А Тюмень одолели дожди, и лишь сегодня, в честь приезда Распутина, выглянуло солнце, а так один дождь кончался, другой начинался – лило беспрерывно, земля пропиталась влагой, раскисла, реки вздулись, стали опасными, даже самые мелкие речонки переполнились мутной водой и пенно громыхали, тащили муть, камни и вывернутые кусты. Счет утопленников только в одном городе Тюмени перевалил за семьдесят человек. В канавах валялись захлебнувшиеся собаки, в кустах висели запутавшиеся мертвые птицы.

– Ах вы, голубушки мои быстрокрылые, – изменившимся голосом пробормотал Распутин, увидев двух дохлых галок с раззявленными клювами, – эко вас природа! Спрятались от дождя, а вас и накрыло. – Он сплюнул в темную маслянистую воду протоки. – Пошто к человеку под крышу не пошли? К человеку надо идти!

Отзываясь на шаги, в траве, в блеклой ряске, в лужах гулко лопались пузыри.

– Это водяные поднимают голос…

Странная, почти неведомая печаль поселилась в Распутине, он размягченно тер пальцами мокрые виски, стряхивая с них пот, удивлялся всему, что видел.

– А тут и вовсе редкостная птица есть, вещая, – говорил он бессвязно, перескакивая с одного на другое, – щур называется. От взгляда умирает, не выдерживает грешного человеческого взора, такая святая птица!

Женщины двигались за ним гурьбой, громко охали, подбирали юбки, смело лезли в грязь и вопросов не задавали – они верили Распутину. Если взглянуть со стороны – ни дать ни взять экскурсовод движется, рукою тычет влево, вправо, купеческие достопримечательности показывает, объясняет, что к чему. Впрочем, когда у Распутина спросили, знает ли он такое слово «экскурсовод», в ответ прозвучало: «Нет».

– Даже никогда не слышал, – добавил он, подумав. Остановившись, Распутин оглядел свою свиту и сказал:

– Про эти места я могу рассказывать много, вот тут все это. – Он больно постучал себя кулаком по груди, стараясь бить в то место, где было сердце, это заметила полная тридцатилетняя красавица, кинулась к Распутину:

– Отец Григорий! По сердцу бить опасно!

– Ничего, ничего, у меня сердце крепкое. – Распутин не боялся за свое сердце, снова стукнул по нему, сильнее, чем в прошлый раз. – Бью как хочу. Я вот о чем желаю спросить, бабоньки. – В Тюмени он мог произнести любое слово, не только безобидное «бабоньки», он не стеснялся в выражениях,считая, что постыдной речи нет, в общении между людьми все годится, всякие слова. – В Покровское как поедем: землей или водой?

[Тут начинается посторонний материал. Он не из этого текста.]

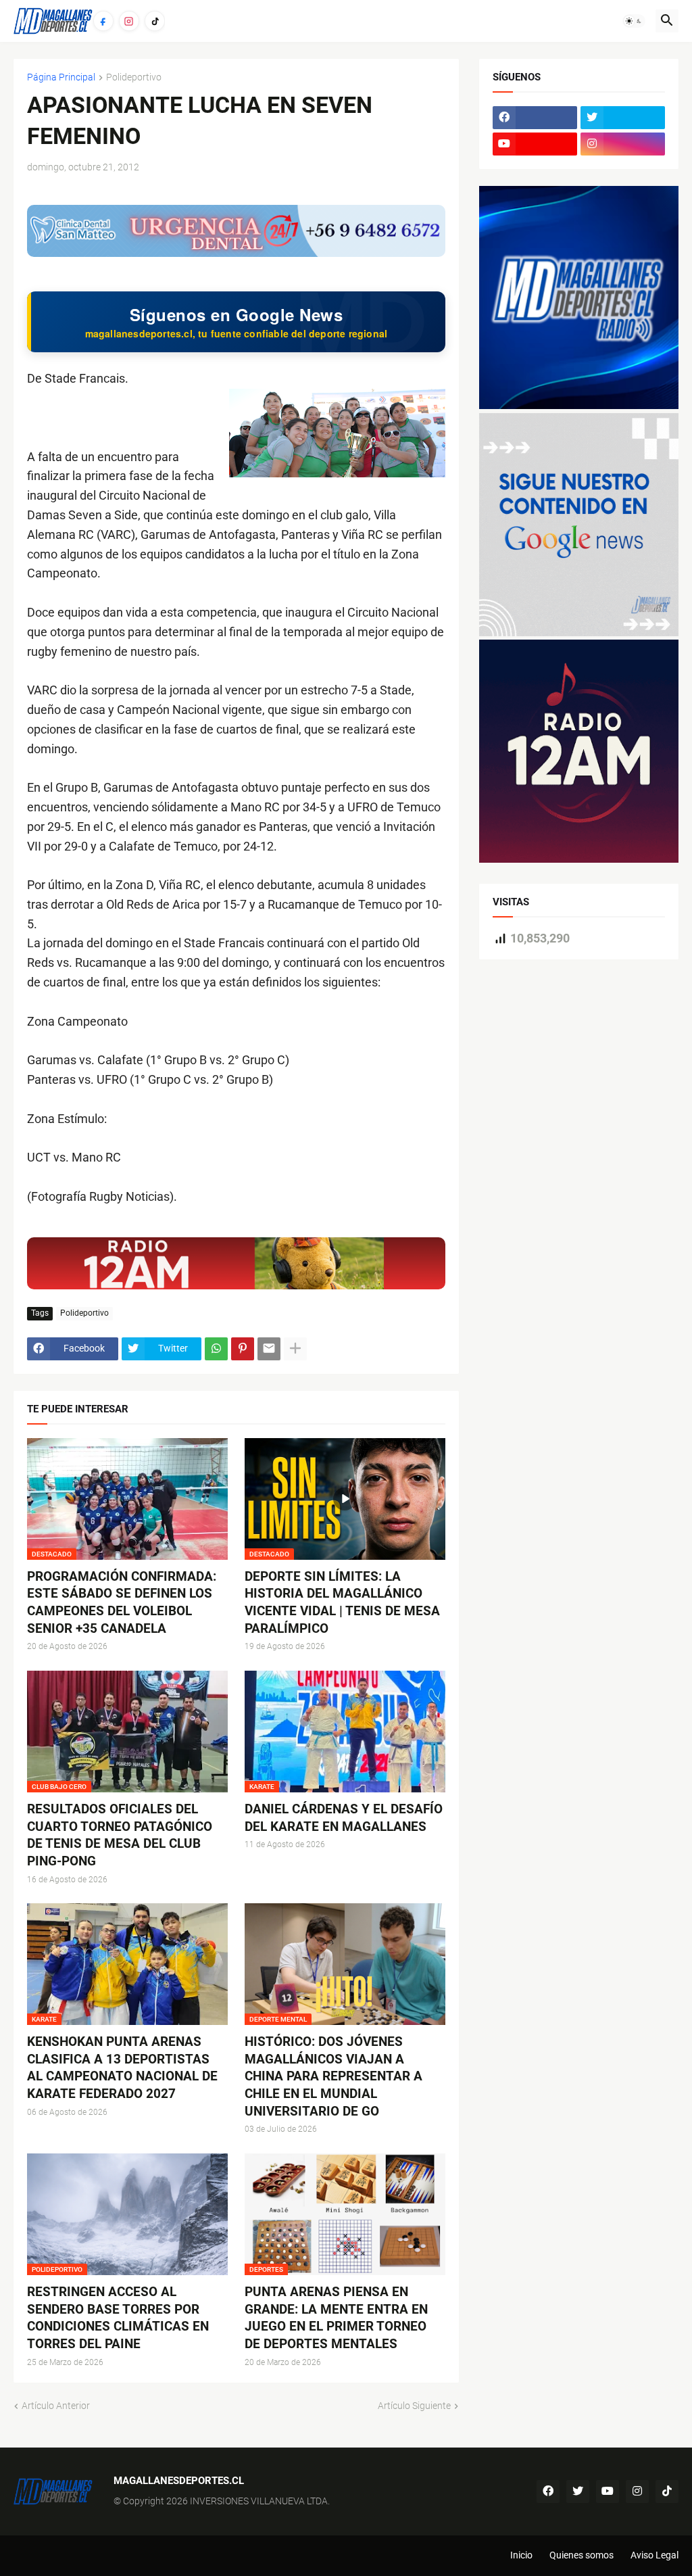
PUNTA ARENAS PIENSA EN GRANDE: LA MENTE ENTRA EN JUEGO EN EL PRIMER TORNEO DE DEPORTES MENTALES (336, 2318)
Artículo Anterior (56, 2405)
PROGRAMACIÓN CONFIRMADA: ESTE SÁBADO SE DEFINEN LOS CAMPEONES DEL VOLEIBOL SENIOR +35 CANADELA (121, 1602)
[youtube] (535, 144)
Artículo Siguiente (414, 2405)
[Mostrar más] (295, 1348)
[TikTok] (155, 21)
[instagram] (622, 144)
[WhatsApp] (216, 1348)
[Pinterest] (242, 1348)
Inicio (521, 2555)
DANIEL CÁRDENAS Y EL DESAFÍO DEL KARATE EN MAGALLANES (344, 1817)
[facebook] (535, 117)
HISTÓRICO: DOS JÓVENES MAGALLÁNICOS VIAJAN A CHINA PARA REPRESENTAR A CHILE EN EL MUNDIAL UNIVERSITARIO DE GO (333, 2076)
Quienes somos (581, 2555)
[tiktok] (667, 2491)
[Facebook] (103, 21)
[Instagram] (129, 21)
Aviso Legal (654, 2555)
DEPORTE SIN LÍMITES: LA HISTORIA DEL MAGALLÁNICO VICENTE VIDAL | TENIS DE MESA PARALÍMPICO (342, 1602)
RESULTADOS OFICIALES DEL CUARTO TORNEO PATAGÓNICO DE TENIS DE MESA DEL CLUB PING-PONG (119, 1835)
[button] (633, 21)
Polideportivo (134, 77)
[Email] (268, 1348)
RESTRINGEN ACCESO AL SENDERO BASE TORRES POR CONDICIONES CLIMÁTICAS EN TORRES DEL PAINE (118, 2318)
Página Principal (61, 77)
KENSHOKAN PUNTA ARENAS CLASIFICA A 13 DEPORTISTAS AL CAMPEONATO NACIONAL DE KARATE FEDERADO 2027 (122, 2067)
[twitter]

– Непонятно что-то, отец Григорий…

– Землей – это, значит, по суше, на тарантасе, по грязи, водой – на пароходе. Как поедем?

– Сами-то, отец Григорий, как предпочитаете?

– Отец предпочитает водой, – сказал Распутин. Взяли билеты на пассажирский пароход и на следующий день были в Покровском.

В Покровском на пристань пришел Ефим Распутин – отец «старца», крепкий, по-распутински кривоногий, с полупьяными зоркими глазами, обутый в кожаные, смазанные дегтем сапоги, – сощурился, глядя, как сын спускает по трапу на берег свою свиту: женщинам было страшно – трап был непрочен, трясся, под досками бурлила нехорошая черная вода, из пароходной трубы обдавало гадким, вонючим дымом, охота было чихать и плакать, – женщины повизгивали, ойкали, шумели Григорий страховал женщин вверху, а внизу их ловил, особенно если у кого-нибудь отказывали тормоза, задастый веселый матрос.

– Молодец, что водой двинулся, – сказал отец, – сообразил! Дороги размыты – верхом сейчас не пройти.

– Стерлядь свежая есть? – спросил Григорий.

– С утра была, шесть штук в садке сидело.

– Уху огородить можем?

– А почему бы и нет!

– Давай, батя! – Распутин похлопал отца по плечу и развернул его спиною к воде, направляя в дом. – А я сейчас эту публику определю по фатерам. – Он усмехнулся. – За столом сбежимся! – Распутин повернулся к пароходу, махнул рукой матросам, наготове стоявшим у трапа: – Давай!

Те потащили вниз позвякивающие ящики. Шампанское, мадера, марсала, снова шампанское, еще шампанское. Отец сплюнул на землю:

– Чего кислятины так много понавез? Ею только руки ополаскивать!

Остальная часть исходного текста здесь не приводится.